My concern about Democrats and liberals bashing bankers has always been that they fail to adequately differentiate between the robber barons on Wall Street, and the friendly, smiling face of a loan officer we have dealt with at our neighborhood suburban bank. Those are the guys who suffer because of the indiscriminate class card played by the left. They have as much in common with the crooks at Goldman Sachs as my pet cat Aramas has with a saber tooth lion.

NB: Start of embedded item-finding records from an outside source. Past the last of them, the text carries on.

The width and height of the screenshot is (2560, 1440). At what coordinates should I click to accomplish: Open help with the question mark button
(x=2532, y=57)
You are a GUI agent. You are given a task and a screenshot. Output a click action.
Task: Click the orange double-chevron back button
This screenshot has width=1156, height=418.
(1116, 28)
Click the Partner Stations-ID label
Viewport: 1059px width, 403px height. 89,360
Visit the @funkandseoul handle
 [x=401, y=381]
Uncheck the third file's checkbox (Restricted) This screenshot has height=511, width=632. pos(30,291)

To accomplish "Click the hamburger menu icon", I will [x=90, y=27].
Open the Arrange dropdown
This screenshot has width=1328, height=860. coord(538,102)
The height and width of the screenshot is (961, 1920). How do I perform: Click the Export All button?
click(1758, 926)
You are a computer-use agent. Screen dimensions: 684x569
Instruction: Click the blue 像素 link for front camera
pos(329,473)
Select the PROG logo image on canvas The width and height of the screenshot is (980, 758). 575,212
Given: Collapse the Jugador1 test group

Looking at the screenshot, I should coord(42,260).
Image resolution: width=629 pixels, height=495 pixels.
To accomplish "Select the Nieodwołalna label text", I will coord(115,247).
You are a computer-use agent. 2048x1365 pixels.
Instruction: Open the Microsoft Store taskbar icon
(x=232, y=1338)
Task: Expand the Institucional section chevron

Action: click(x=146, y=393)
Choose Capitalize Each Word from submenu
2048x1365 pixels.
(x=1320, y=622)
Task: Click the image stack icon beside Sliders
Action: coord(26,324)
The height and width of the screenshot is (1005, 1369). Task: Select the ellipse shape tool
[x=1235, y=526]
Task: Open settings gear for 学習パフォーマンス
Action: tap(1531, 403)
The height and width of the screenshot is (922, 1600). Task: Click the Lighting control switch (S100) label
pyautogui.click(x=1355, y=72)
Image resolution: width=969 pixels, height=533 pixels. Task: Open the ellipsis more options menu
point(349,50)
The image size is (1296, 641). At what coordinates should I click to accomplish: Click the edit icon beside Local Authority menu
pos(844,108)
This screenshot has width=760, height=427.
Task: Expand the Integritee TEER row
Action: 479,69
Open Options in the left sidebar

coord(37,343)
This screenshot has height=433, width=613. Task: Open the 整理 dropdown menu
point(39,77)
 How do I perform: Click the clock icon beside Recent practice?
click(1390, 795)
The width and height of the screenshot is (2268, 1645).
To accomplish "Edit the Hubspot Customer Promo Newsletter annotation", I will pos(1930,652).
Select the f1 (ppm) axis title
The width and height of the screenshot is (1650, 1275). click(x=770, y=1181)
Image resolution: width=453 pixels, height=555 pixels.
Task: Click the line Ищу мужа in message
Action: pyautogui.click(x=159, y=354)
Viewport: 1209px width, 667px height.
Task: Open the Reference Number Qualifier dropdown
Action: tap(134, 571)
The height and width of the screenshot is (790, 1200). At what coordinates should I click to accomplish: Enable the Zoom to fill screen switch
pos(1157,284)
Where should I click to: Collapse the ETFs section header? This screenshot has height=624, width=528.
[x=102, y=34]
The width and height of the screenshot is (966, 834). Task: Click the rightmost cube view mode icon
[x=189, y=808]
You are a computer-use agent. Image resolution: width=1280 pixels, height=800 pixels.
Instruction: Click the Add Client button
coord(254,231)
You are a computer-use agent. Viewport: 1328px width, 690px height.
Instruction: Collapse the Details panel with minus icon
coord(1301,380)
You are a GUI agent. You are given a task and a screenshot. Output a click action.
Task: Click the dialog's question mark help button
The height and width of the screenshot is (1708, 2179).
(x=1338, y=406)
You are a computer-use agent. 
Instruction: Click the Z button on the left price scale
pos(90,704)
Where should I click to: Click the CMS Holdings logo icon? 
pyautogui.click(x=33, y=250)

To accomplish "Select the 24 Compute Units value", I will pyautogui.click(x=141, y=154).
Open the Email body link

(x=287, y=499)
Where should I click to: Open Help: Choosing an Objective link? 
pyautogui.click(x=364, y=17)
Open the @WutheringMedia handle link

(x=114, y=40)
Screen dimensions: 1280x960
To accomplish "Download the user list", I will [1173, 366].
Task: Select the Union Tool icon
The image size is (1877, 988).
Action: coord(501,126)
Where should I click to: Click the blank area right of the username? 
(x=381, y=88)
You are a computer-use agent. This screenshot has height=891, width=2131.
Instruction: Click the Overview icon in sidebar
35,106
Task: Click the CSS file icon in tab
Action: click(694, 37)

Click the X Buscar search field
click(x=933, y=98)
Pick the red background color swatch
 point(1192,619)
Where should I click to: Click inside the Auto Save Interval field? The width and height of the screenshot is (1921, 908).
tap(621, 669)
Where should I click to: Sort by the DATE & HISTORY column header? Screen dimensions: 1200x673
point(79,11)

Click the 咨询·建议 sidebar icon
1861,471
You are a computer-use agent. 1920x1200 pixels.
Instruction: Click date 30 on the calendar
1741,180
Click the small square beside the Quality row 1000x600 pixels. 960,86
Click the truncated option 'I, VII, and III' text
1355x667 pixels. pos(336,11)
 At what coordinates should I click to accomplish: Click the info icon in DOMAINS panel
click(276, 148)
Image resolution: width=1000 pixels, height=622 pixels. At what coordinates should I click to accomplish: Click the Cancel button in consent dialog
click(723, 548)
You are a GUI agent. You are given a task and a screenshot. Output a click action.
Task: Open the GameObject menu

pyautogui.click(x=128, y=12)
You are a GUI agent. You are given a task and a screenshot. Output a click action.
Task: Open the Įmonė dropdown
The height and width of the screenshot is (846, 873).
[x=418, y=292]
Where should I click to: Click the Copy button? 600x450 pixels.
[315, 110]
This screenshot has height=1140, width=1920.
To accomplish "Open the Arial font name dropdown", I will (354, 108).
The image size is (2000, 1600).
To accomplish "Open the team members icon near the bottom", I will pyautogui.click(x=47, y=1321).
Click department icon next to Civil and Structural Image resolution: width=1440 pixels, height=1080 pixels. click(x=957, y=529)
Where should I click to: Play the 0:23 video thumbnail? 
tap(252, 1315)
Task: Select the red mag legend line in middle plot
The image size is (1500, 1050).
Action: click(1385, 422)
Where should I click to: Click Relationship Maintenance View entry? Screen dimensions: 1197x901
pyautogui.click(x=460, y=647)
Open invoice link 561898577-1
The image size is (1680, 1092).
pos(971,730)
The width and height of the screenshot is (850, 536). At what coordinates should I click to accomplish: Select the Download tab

But I think the key here has been misplaced conservative support for these rogues who we see as the ultimate success stories in the free market. The problem, as Taibbi points out and as we should have realized long ago, is that these guys operate on another level of the playing field altogether. They can’t be effectively regulated by the government because they are so powerful both politically and as economic entities that drive the macro economy, that they, in effect, hold most of the cards. They are partners with the government. Or perhaps it would be more accurate to say that the government is partners with them. There is no competition except among the extremely small group of bankers to which they sometimes conspire with to realize their enormous profits.

Maybe tar and feathers isn’t such a bad idea after all.